Bitter De La Hoya says he'll challenge decision

The Associated Press

LAS VEGAS - Concern was growing in Shane Mosley's corner as the rounds went on and it became obvious his fight with Oscar De La Hoya would be going to the judge's scorecards.

Jack Mosley wanted his son to do something spectacular - fast.

"My father was trying to convey to me since we're in Las Vegas and it's Oscar's town we had to pour it on in the last rounds," Mosley said.

It turned out the wrong corner was worried. In a city where De La Hoya scored his biggest wins, he stood in shocked amazement as the judges handed him his most disappointing defeat.

De La Hoya thought he should be celebrating. Instead, he now plans to start investigating.

"I just feel in my heart the decision should have gone to me," De La Hoya said. "I will put a full investigation into what happened. I'm fortunate I have the resources to put the best lawyers on it."

Just what De La Hoya wants to have investigated is unclear.

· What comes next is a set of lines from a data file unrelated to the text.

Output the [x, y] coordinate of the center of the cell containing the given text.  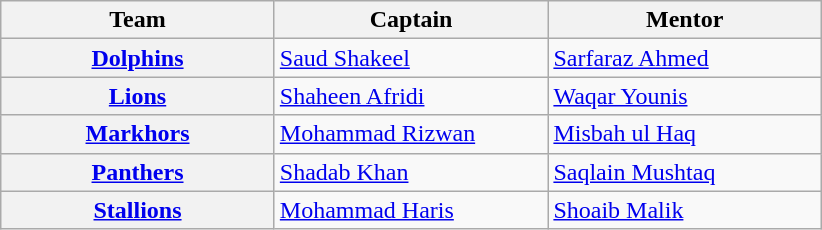
Shoaib Malik [685, 210]
Saud Shakeel [411, 58]
Dolphins [138, 58]
Markhors [138, 134]
Waqar Younis [685, 96]
Mentor [685, 20]
Mohammad Haris [411, 210]
Team [138, 20]
Panthers [138, 172]
Misbah ul Haq [685, 134]
Shaheen Afridi [411, 96]
Stallions [138, 210]
Lions [138, 96]
Sarfaraz Ahmed [685, 58]
Mohammad Rizwan [411, 134]
Saqlain Mushtaq [685, 172]
Captain [411, 20]
Shadab Khan [411, 172]
Capture the cell that displays the provided text and extract its [X, Y] central coordinate. 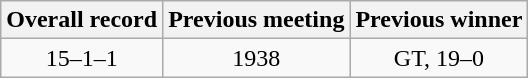
Overall record [82, 20]
GT, 19–0 [439, 58]
1938 [256, 58]
Previous winner [439, 20]
15–1–1 [82, 58]
Previous meeting [256, 20]
Search for the cell housing the specified text and yield its [X, Y] center coordinate. 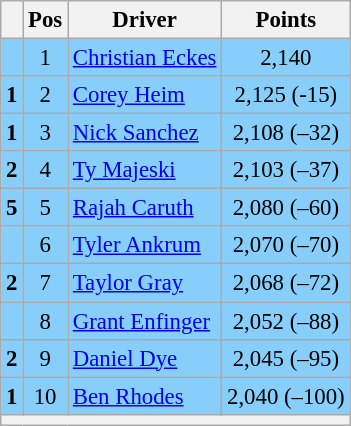
Grant Enfinger [145, 321]
Ty Majeski [145, 170]
2,070 (–70) [286, 245]
8 [46, 321]
Driver [145, 20]
2,052 (–88) [286, 321]
7 [46, 283]
10 [46, 396]
Taylor Gray [145, 283]
2,040 (–100) [286, 396]
4 [46, 170]
6 [46, 245]
Tyler Ankrum [145, 245]
2,080 (–60) [286, 208]
2,140 [286, 58]
2,103 (–37) [286, 170]
2,068 (–72) [286, 283]
2,125 (-15) [286, 95]
Daniel Dye [145, 358]
Christian Eckes [145, 58]
Corey Heim [145, 95]
3 [46, 133]
Points [286, 20]
Nick Sanchez [145, 133]
Rajah Caruth [145, 208]
Pos [46, 20]
2,045 (–95) [286, 358]
Ben Rhodes [145, 396]
9 [46, 358]
2,108 (–32) [286, 133]
Capture the cell that displays the provided text and extract its (x, y) central coordinate. 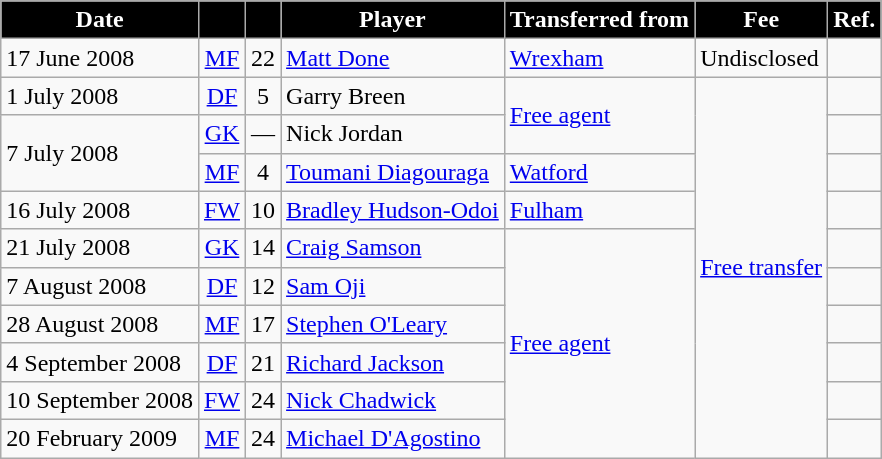
Fee (762, 20)
7 July 2008 (100, 153)
Player (393, 20)
Ref. (854, 20)
Bradley Hudson-Odoi (393, 210)
Nick Chadwick (393, 400)
10 September 2008 (100, 400)
28 August 2008 (100, 324)
Transferred from (599, 20)
Free transfer (762, 268)
Michael D'Agostino (393, 438)
20 February 2009 (100, 438)
Richard Jackson (393, 362)
Watford (599, 172)
1 July 2008 (100, 96)
12 (264, 286)
Undisclosed (762, 58)
Toumani Diagouraga (393, 172)
Craig Samson (393, 248)
10 (264, 210)
17 June 2008 (100, 58)
5 (264, 96)
21 July 2008 (100, 248)
Stephen O'Leary (393, 324)
14 (264, 248)
17 (264, 324)
4 September 2008 (100, 362)
Garry Breen (393, 96)
Nick Jordan (393, 134)
Sam Oji (393, 286)
— (264, 134)
21 (264, 362)
4 (264, 172)
Date (100, 20)
Fulham (599, 210)
22 (264, 58)
16 July 2008 (100, 210)
Matt Done (393, 58)
Wrexham (599, 58)
7 August 2008 (100, 286)
Capture the cell that displays the provided text and extract its [X, Y] central coordinate. 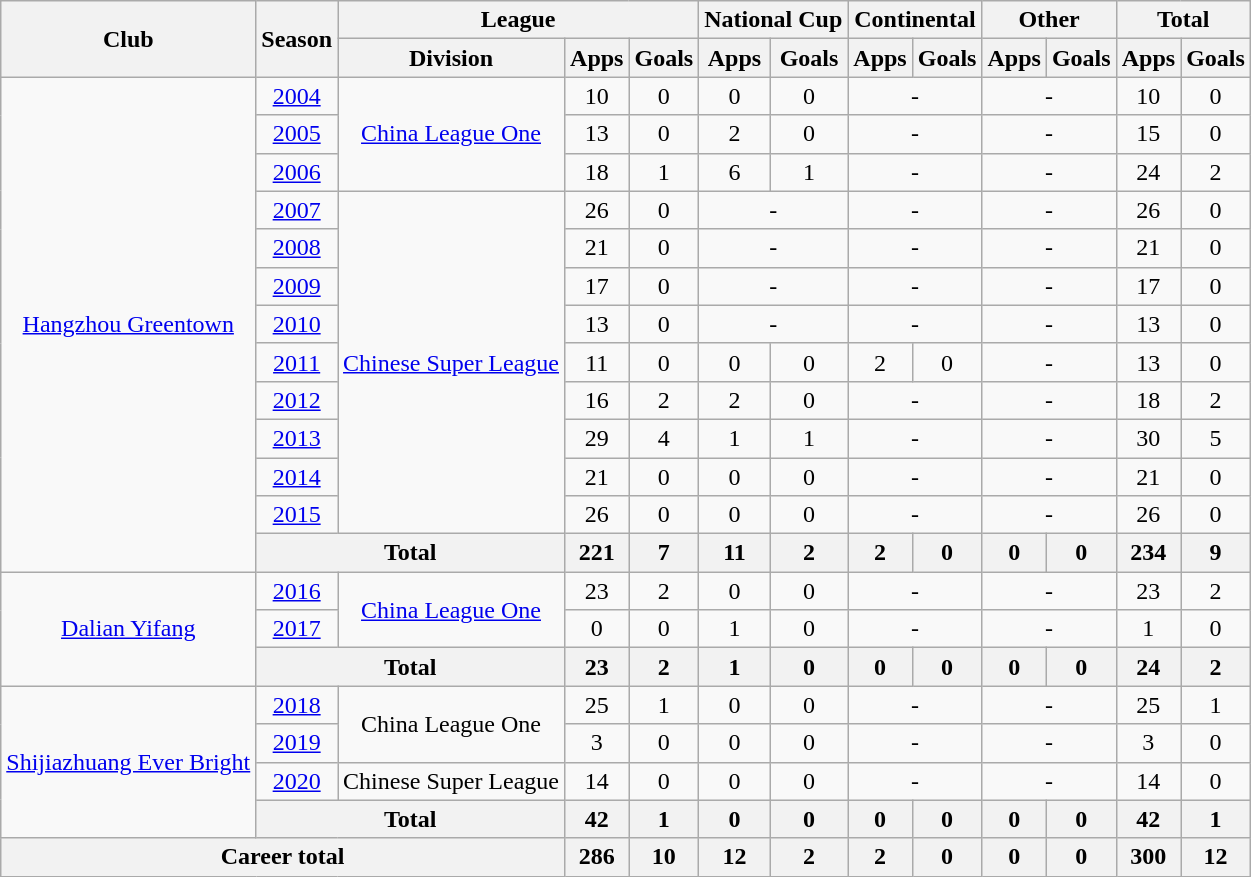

All three judges scored the fight 115-113 for Mosley, and all three gave Mosley the last four rounds.

De La Hoya came to the news conference after the fight armed with punch statistics that showed him landing 221 punches to 127 for Mosley. But those statistics are compiled by two people pushing buttons when they think a punch lands - a process nearly as subjective as ringside judging.

Unless De La Hoya's lawyers can find some evidence of malfeasance, the Golden Boy will have to live with the fact he now has lost three times in his career - with two of those losses to Mosley.

"These are honest men and they scored the fight the way they did. To me, there is no controversy," said Marc Ratner, director of the Nevada Athletic Commission. "It's a close fight that could have gone either way."

The decision enraged the normally mild-mannered De La Hoya. He stood at the post-fight news conference and vowed to find out why he wasn't given the nod.

He might look at tapes of the ninth round, when Mosley battered him around the ring, or the final round, where Mosley gained the upper hand in some wild flurries, for some direction.

"You're a sore loser," someone yelled at De La Hoya.

"I'm not doing this because I'm a sore loser," he replied. "I'm doing this for the sport of boxing."

The fight was billed as redemption for De La Hoya, who lost a split decision to Mosley three years ago and desperately wanted to win the rematch to establish his place in boxing history.

In both fights, De La Hoya won early rounds and Mosley came on in the later rounds to win.